Freundschaften schließen ist aber gar nicht so leicht: Potenzielle Verbündete erwarten Gegenleistungen. Die kommen in Form von Quests oder dem Wunsch nach bestimmten Ressourcen daher. Und involvieren in vielen Fällen weitere Arten.

Einige Taten, die uns einer Gruppierung näherbringen, vergraulen daher eine andere. Sofern wir nicht eine Lösung finden können, von der alle profitieren. Außerdem kann es sein, dass zwei Spezies sich verbündet haben, ohne dass wir davon wissen. Verscherzen wir es uns mit der einen, disqualifizieren wir uns auch bei der anderen. Diplomatie ist also auch auf Albamare kein einfaches Geschäft.

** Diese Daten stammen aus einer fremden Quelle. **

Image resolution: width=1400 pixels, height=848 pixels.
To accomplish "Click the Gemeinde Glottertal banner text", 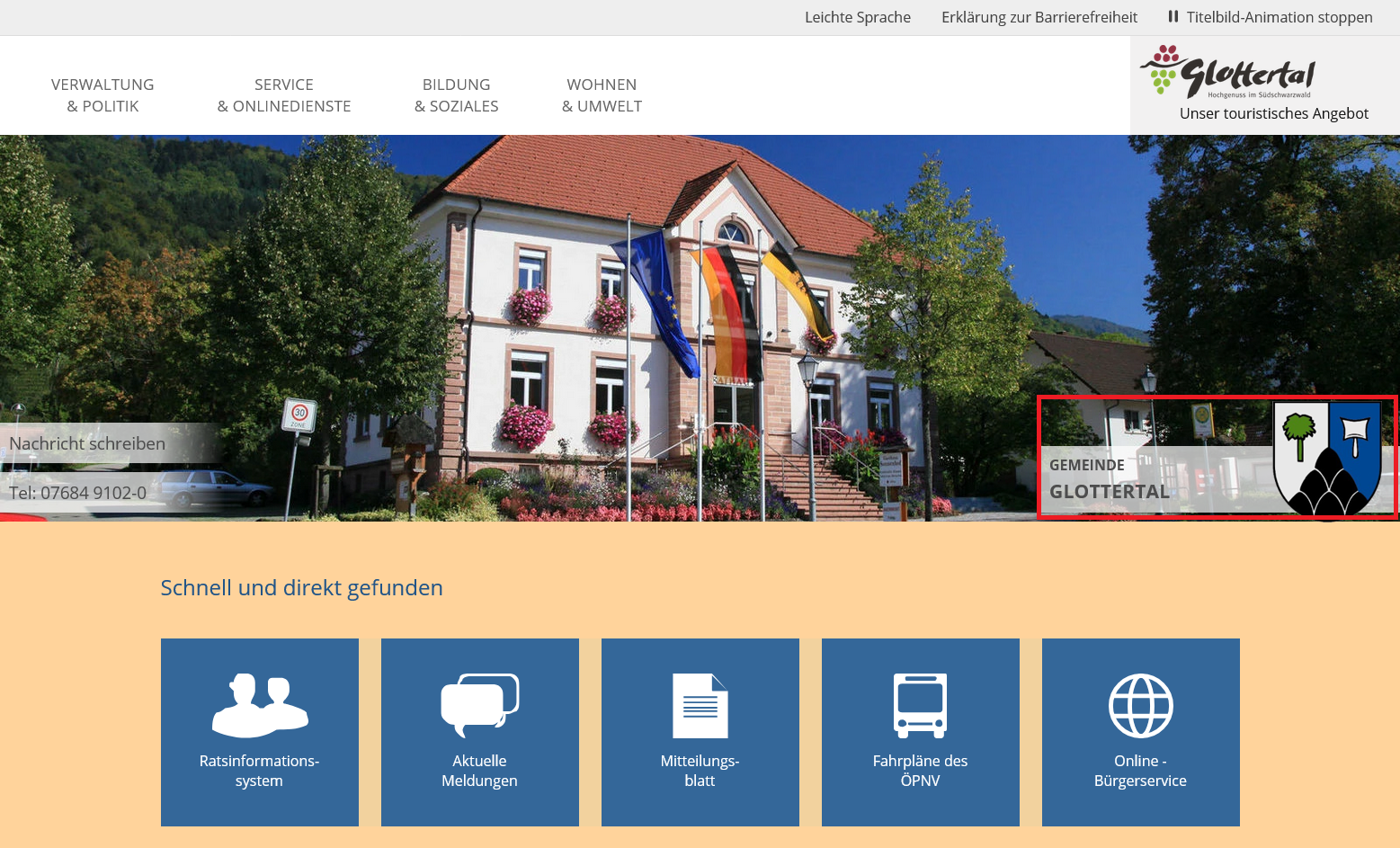I will click(1110, 480).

Pine - Screenshots ansehen

Obendrein lernen die Inselbewohner von unserem Verhalten und passen sich dementsprechend an. Je nach Spielstil entwickeln sich unsere Gegner mit der Zeit in andere Richtungen. Ist Hue beispielsweise angriffslustig, trifft er auf defensiv starke Kontrahenten. Schleicht er hingegen lieber unbeobachtet an möglichen Gefahren vorbei, steht er besonders wachsamen Feinden gegenüber.

Sowohl im Kampf unterlegene Stämme, als auch Verbündete, bringen uns Ressourcen ein. Mit den Materialien können wir Handel treiben oder dank Crafting-System nützliche Gegenstände bauen.

Die Geschichte von Albamare

Pine hat übrigens auch eine Story. Die verläuft sogar linear. Allerdings verändern sich mit unserer Spielweise auch die Charaktere und Schauplätze, die in der Handlung wichtige Rollen spielen.

Überall auf der Insel finden wir Bauwerke, in denen wir Rätsel lösen und unser Geschick im Kampf beweisen müssen. Im Gegenzug erhalten wir Gegenstände, die uns entweder dabei helfen, schneller von A nach B zu kommen, die Interaktion mit verschiedenen Tier-Stämmen erleichtern oder uns im Kampf behilflich sind. Außerdem erfahren wir im Inneren der Gewölbe mehr über die Geschichte der Insel.

Kickstarter-Kampagne, Inspiration und Release

Als Inspirationsquelle für Pine nennt das holländische Studio Twirlbound gleich eine ganze Reihe erfolgreicher Spiele. Neben dem großen Vorbild The Legend of Zelda habe auch das Nemesis-System aus Mordors Schatten und die Entscheidungsfreiheit der Fable-Reihe eine Rolle in der Entwicklung von Pine gespielt.

Eine Kickstarter-Kampagne rund um Pine konnte bereits im März erfolgreich abgeschlossen werden. Unter anderem wurde mit dem erreichen von 70.000 Euro eine deutsche Übersetzung finanziert. Insgesamt hat das Crowdfunding über 120.000 Euro eingebracht.

Einen konkreten Erscheinungs-Termin hat Pine bisher nicht, die Entwickler schränken den Release aber auf das vierte Quartal 2018 ein. Sollte sich ein Publisher finden, will Twirlbound Pine neben dem PC auch für die PS4, die Xbox One und die Nintendo Switch veröffentlichen. Andere Spielmodi, wie beispielsweise einen Mehrspielermodus, schließen die Macher hingegen aus.